Wednesday, October 24, 2012

Craft 101

This morning I drove in to town before the sun was up to put my mother on the plane home to northern Florida.  She had made the trip, despite age and vision problems, to attend the BPL's Writer-in-Residence reception last Wednesday. The evening reception honored the wonderfully talented outgoing Writer-in-Residence, Sarah Winifred Searle, for her work on the graphic novel, Under The Apple Tree, a mystery set in small town Maine during World War II.  Sarah talked about her writing process, showed slides of her amazing artwork, and discussed her beloved Kenebunk and the local history which inspired her story. Sarah described her time as WIR as, "pretty much the best year of her life," and it was clear from her work that not a moment of time was wasted as she labored on her story and artwork. Sarah also held workshops at various branch libraries, which were a thrill for both teacher and students, and provided the WIR office with some pretty terrific artwork to boot!  To see some of Sarah's work, and find out what she is up to now, visit her website at .

The reception was also a lovely welcome for me, and chance to read a bit from the work in progress, Saved, surrounded by the grand murals of the Abbey Room and my family and friends (old and new).

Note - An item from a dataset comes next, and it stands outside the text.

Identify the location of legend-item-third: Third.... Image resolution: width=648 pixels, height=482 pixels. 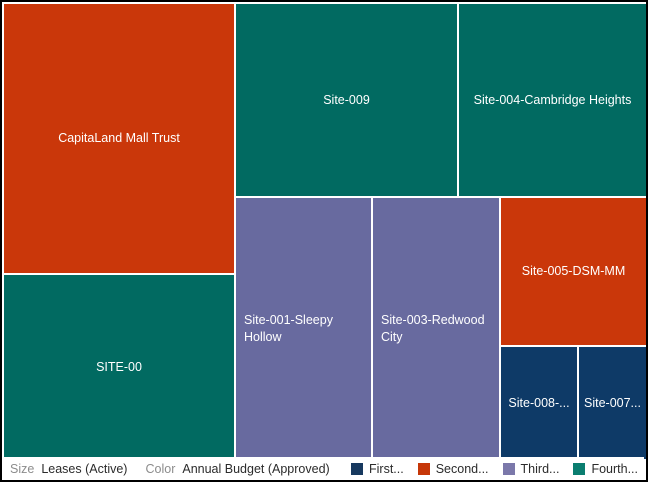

I was able to thank the Associates not only for the gifts they've given me, of time (every writer's dream), of space (my beautiful office beyond the swinging doors and this amazing building full of treasures), and of support (financial and spiritual). But also for the message the program sends to the wider world about the importance of children's literature and the work we do as writer's for children.

In true Oscar Night fashion, I had a few other thank you's as well.  Especially for my mentors, the wonderful writers, Liza Ketchum, and our dear, dear Ellen Levine, friend and advocate extraordinare, whom we just lost this past spring. The gifts they've given are too many to count.

 And there was one other to thank...

My first stories were from my mother.  She was a nursery school and kindegarted teacher for many years, first in her own school, in the the little town of Bridport, Vermont (where my first novel, The Curve of The World, is set), and then at the Brook School, in Concord, Mass, where I grew up. She made books come alive for all of us, but my favorite stories were those she created herself; "The Holly Stories," about a very tiny, elf-like girl, who is found in the woods and adopted by a large, noisy family not unlike our own.  Of course she gets into all kinds of trouble, falling into the cake batter and dodging cats, that sort of thing. But she has her own dollhouse to live in. And she saves herself and the day more than once. I was entranced by that Holly; the brave one who has many adventures and overcomes many obstacles, despite her poor impulse control and very diminutive size.

From that Holly, and the woman who created her, I learned that good stories (like life) are about overcoming obstacles, or at least coming face to face with them.

For that, my first craft lesson, I thank you, Mom.